Stated goal A:
Quote word for word the passage of the article on fantasy football statistics that begins with "But can something" and ends with "329,472 per team.".

· · ·

The Fantasy of Mining Football Stats

Gregory Shamus

All across America, millions of Fantasy football fans are pulling all-nighters in their basements, internet cafes or home offices, using OpenOffice to program a never-ending download of every single statistic of every single play that occurs in the NFL. Using application software packages like Java, the FFers (short for players of Fantasy football) parse the data in accordance with whatever esoteric parameters these intrepid geeks design in their quest to find the “FF Golden Rule”.

For while the Geeks may inherit the earth, currently they're too busy trying to quantify every single aspect of professional football to realize there is a great big world out there with more interesting problems to solve.

To these geeks, this FF Golden Rule is an algorithm that will both unlock the secret of how to predict which combination of players will win them their league championship, and also allow them to predict which NFL player is the best (ever!) and which NFL team will win as the game progresses.

As of 2011, it was estimated that there were 37 to 47 million fantasy football players in the United States and Canada, and the "sport" has grown into a $1 Billion industry. Is it any wonder that NFL Commissioner Roger Goodell will do anything to cater to this one specific audience, even if it means changing the nature of the sport itself to satisfy this profitable parasite that has attached itself to professional football?

These FFers hope to raise the level of football statistical analysis to that brought to baseball by Bill James (Baseball Abstracts), and Billy Beane. Early pioneers like Bill Burke (Advanced NFL Stats), Aaron Schatz (Football Outsiders) and countless other sabermetricians have begun to influence, and even be employed by, professional and college football front offices in the never ending quest to predict what will happen before the event occurs.

But can something like a football game be quantified to such a degree? And even if it can, should it?

Leaving aside for the moment the question of enjoying a sport for its own sake instead of reducing it to a point scoring math exercise, consider the magnitude of trying to quantify a football game.

An offensive set of downs that doesn't result in a first down, turnover, offensive penalty or touchdown has 1,716 different possible combinations of plays(i.e. incomplete pass, run for no gain, sack, pass for less than first down, etc). On average an NFL team possesses the ball 12 times a game. Taken as separate and distinct events, that's 20,952 possible combinations of plays per game; per season that's 329,472 per team.

· · ·

Stated goal B:
Rewrite the records as a numbered list, starting at the line that has "Given: Switch to Day view" and continuing through the final line of the records. Leave out blank lines.

· · ·

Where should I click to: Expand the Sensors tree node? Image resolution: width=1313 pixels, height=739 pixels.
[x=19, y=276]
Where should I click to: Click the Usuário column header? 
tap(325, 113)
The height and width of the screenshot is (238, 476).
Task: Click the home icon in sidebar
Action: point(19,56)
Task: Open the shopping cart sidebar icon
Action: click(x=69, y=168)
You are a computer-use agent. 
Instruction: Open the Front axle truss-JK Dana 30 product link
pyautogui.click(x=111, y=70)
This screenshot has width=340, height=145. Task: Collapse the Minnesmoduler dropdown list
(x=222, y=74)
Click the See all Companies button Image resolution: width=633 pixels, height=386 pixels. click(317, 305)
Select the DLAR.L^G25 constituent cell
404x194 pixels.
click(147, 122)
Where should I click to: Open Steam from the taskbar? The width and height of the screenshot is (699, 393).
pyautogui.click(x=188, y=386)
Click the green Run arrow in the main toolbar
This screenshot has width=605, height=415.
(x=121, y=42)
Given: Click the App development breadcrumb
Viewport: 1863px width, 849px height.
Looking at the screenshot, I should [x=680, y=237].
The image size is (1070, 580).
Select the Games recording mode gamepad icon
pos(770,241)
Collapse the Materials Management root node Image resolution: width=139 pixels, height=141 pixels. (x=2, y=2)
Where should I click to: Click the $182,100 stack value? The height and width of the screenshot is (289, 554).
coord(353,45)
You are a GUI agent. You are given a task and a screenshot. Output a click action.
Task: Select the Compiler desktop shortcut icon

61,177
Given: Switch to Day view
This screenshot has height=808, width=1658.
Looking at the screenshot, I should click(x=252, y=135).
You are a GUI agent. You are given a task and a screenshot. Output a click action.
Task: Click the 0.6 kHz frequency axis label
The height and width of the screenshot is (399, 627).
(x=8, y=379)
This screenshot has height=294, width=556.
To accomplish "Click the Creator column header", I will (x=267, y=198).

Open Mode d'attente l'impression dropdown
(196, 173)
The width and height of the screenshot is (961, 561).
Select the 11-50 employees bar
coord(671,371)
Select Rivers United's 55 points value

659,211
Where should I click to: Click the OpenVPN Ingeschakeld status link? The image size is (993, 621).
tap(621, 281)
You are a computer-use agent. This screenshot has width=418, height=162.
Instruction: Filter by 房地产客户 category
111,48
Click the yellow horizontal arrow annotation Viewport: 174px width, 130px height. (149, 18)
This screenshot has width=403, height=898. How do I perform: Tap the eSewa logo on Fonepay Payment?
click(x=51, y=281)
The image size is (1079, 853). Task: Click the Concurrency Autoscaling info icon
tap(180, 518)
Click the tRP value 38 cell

· · ·

Exercise solution A:
But can something like a football game be quantified to such a degree? And even if it can, should it?

Leaving aside for the moment the question of enjoying a sport for its own sake instead of reducing it to a point scoring math exercise, consider the magnitude of trying to quantify a football game.

An offensive set of downs that doesn't result in a first down, turnover, offensive penalty or touchdown has 1,716 different possible combinations of plays(i.e. incomplete pass, run for no gain, sack, pass for less than first down, etc). On average an NFL team possesses the ball 12 times a game. Taken as separate and distinct events, that's 20,952 possible combinations of plays per game; per season that's 329,472 per team.

Exercise solution B:
1. Given: Switch to Day view
2. This screenshot has height=808, width=1658.
3. Looking at the screenshot, I should click(x=252, y=135).
4. You are a GUI agent. You are given a task and a screenshot. Output a click action.
5. Task: Click the 0.6 kHz frequency axis label
6. The height and width of the screenshot is (399, 627).
7. (x=8, y=379)
8. This screenshot has height=294, width=556.
9. To accomplish "Click the Creator column header", I will (x=267, y=198).
10. Open Mode d'attente l'impression dropdown
11. (196, 173)
12. The width and height of the screenshot is (961, 561).
13. Select the 11-50 employees bar
14. coord(671,371)
15. Select Rivers United's 55 points value
16. 659,211
17. Where should I click to: Click the OpenVPN Ingeschakeld status link? The image size is (993, 621).
18. tap(621, 281)
19. You are a computer-use agent. This screenshot has width=418, height=162.
20. Instruction: Filter by 房地产客户 category
21. 111,48
22. Click the yellow horizontal arrow annotation Viewport: 174px width, 130px height. (149, 18)
23. This screenshot has width=403, height=898. How do I perform: Tap the eSewa logo on Fonepay Payment?
24. click(x=51, y=281)
25. The image size is (1079, 853). Task: Click the Concurrency Autoscaling info icon
26. tap(180, 518)
27. Click the tRP value 38 cell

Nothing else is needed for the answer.